Minimizing wastage in round hay bales stored outdoors has many advantages. Hay for horses traditionally comes in two forms: square bales (usually rectangular) that weight about 40 to 50 pounds, or larger and much heavier round bales. Round bales have advantages and disadvantages compared to smaller square bales. Cost, availability, and the need for less covered storage may be good points, while detractions include necessity of a tractor to move the bales and probability of having some hay wasted during both storage and feeding.
As much as 35% of the hay in an improperly stored round bale can be lost because of degradation from weather and contact with the ground, according to an article appearing in the September 2014 University of Minnesota Horse Newsletter.
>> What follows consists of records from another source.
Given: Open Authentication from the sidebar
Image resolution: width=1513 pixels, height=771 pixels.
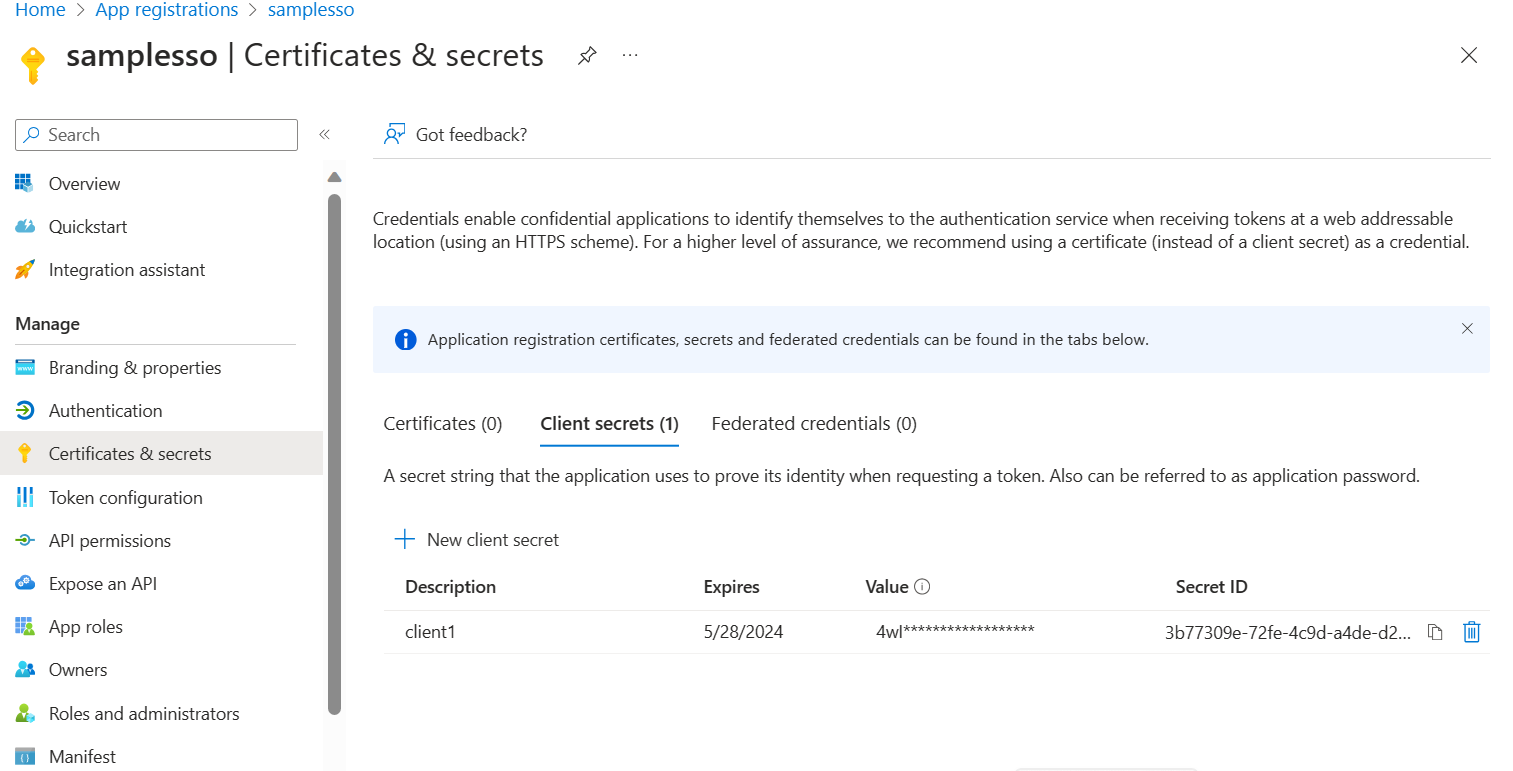Looking at the screenshot, I should pos(105,410).
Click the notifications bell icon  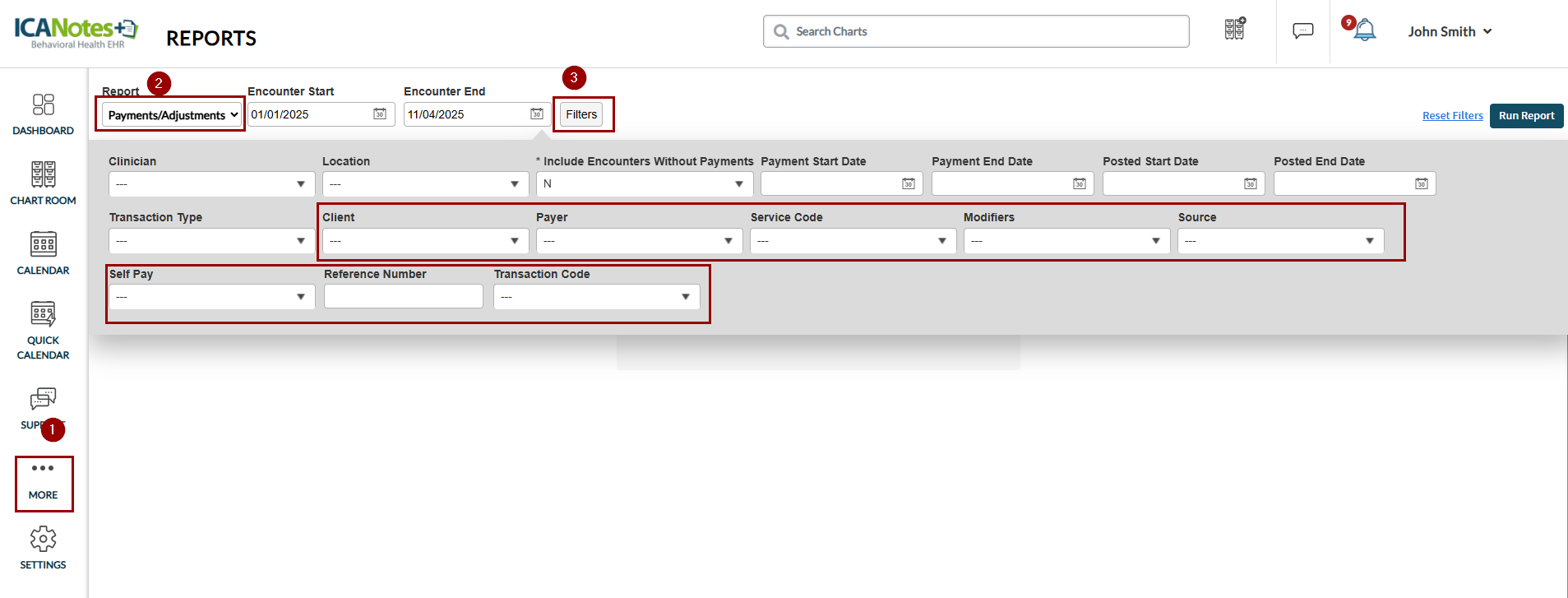tap(1364, 30)
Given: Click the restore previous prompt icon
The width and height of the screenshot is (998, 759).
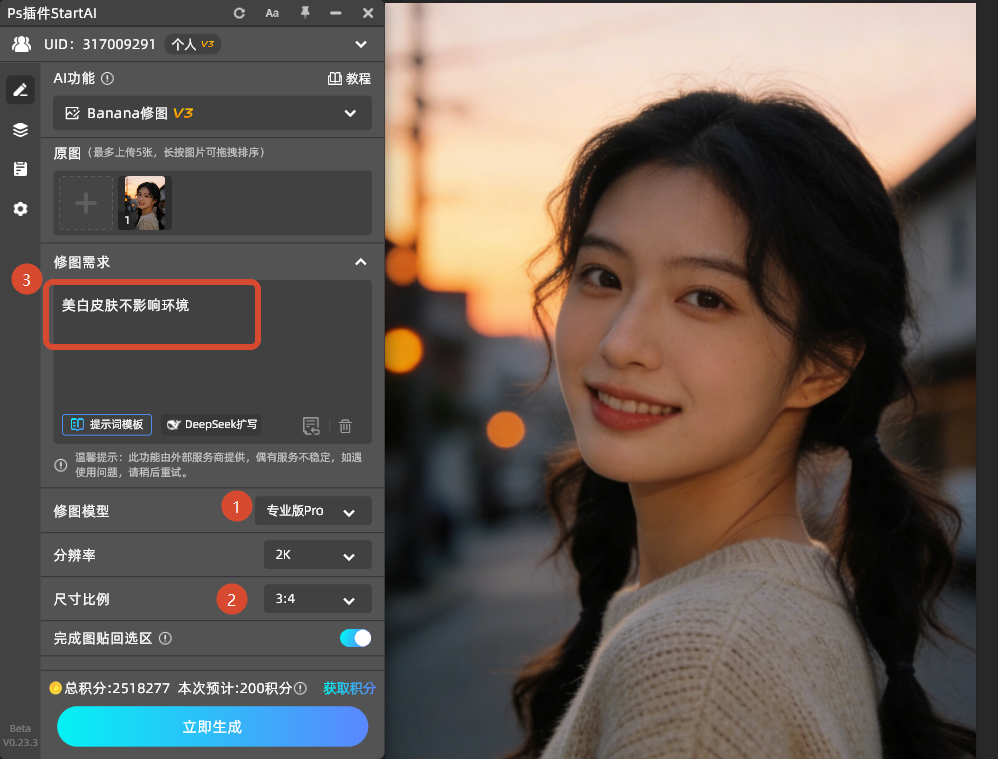Looking at the screenshot, I should 311,425.
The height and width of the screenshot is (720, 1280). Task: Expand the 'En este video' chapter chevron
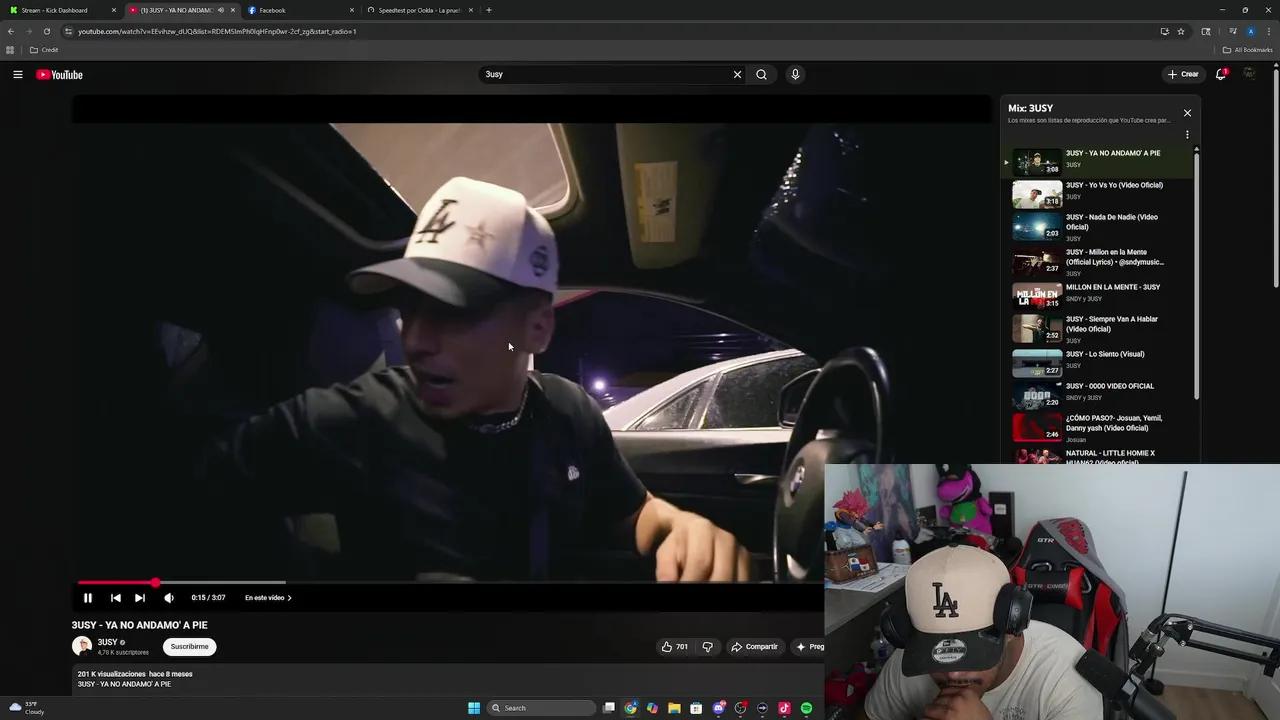(289, 597)
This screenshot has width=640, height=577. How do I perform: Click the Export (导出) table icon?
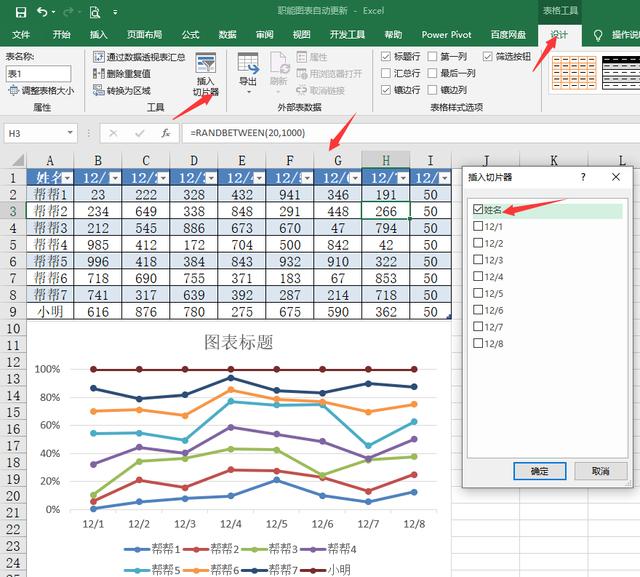tap(247, 66)
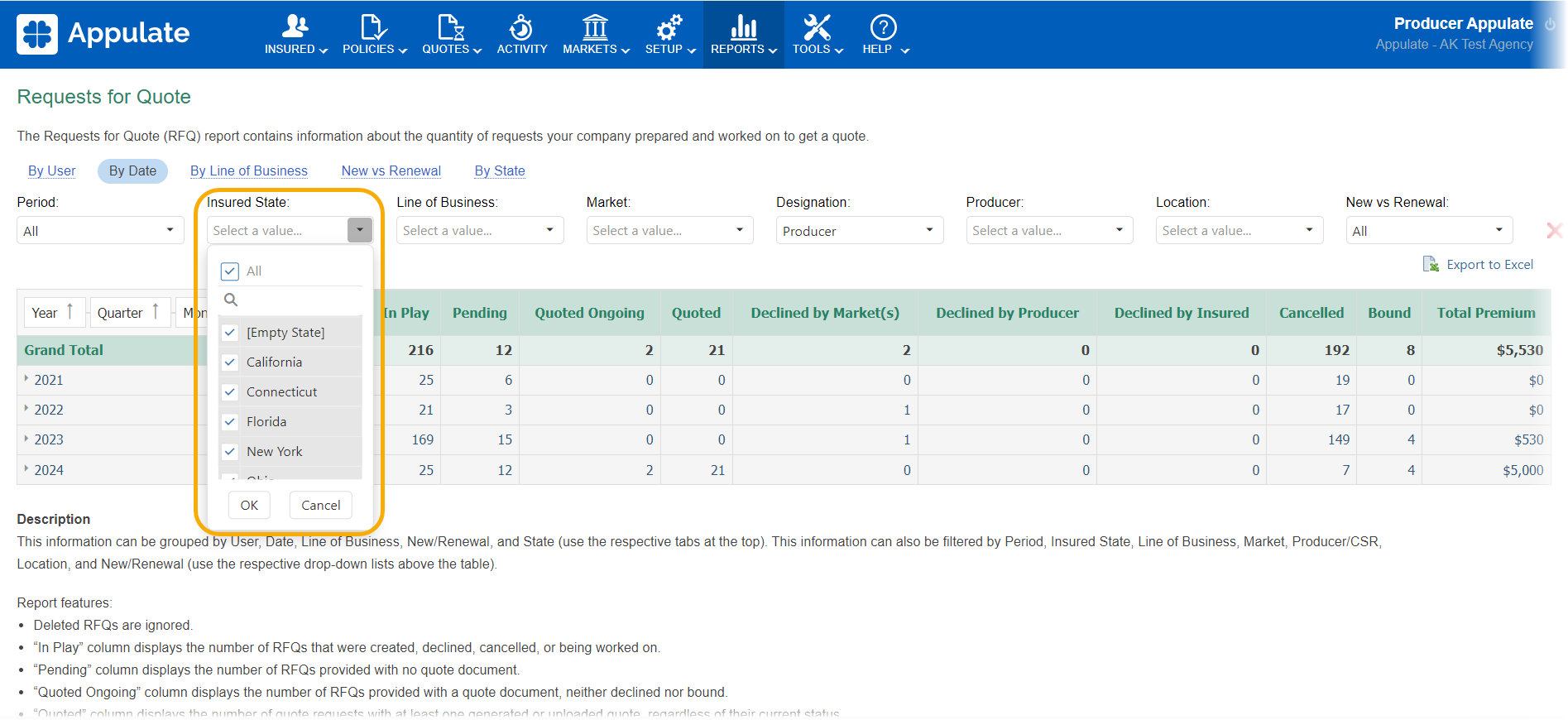This screenshot has height=720, width=1568.
Task: Open the Period dropdown
Action: pyautogui.click(x=99, y=231)
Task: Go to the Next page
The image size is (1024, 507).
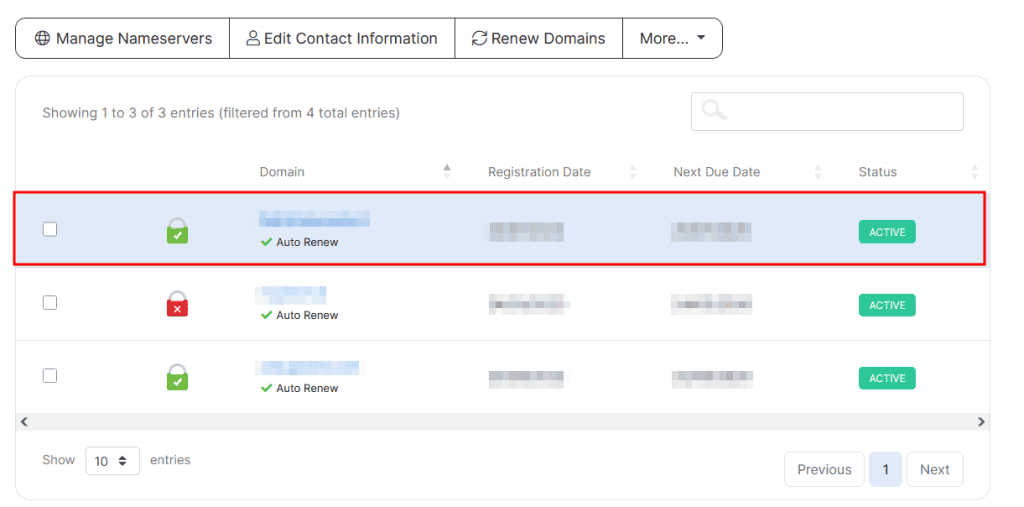Action: point(934,469)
The article offered the following tips for storing round hay bales so that waste can be kept to a minimum::
- Dense, tightly compacted round bales will keep their shape well and therefore have less surface area contacting the ground.
- Round bales secured with plastic twine or netting generally have less dry matter loss than those baled with traditional string twine.
- Round bales stored outside should be placed on wooden pallets or a raised pad of at least four inches of coarse rock. Bales should not be stored under trees.
- Round bales should be placed end to end in lines at least three feet apart. This protects the ends of bales and allows airflow and sunlight to help keep bales dry. Avoid stacking bales, as this traps moisture.
- Protecting round bales with heavy plastic tarps or storing the bales indoors can significantly cut losses due to weather and moisture.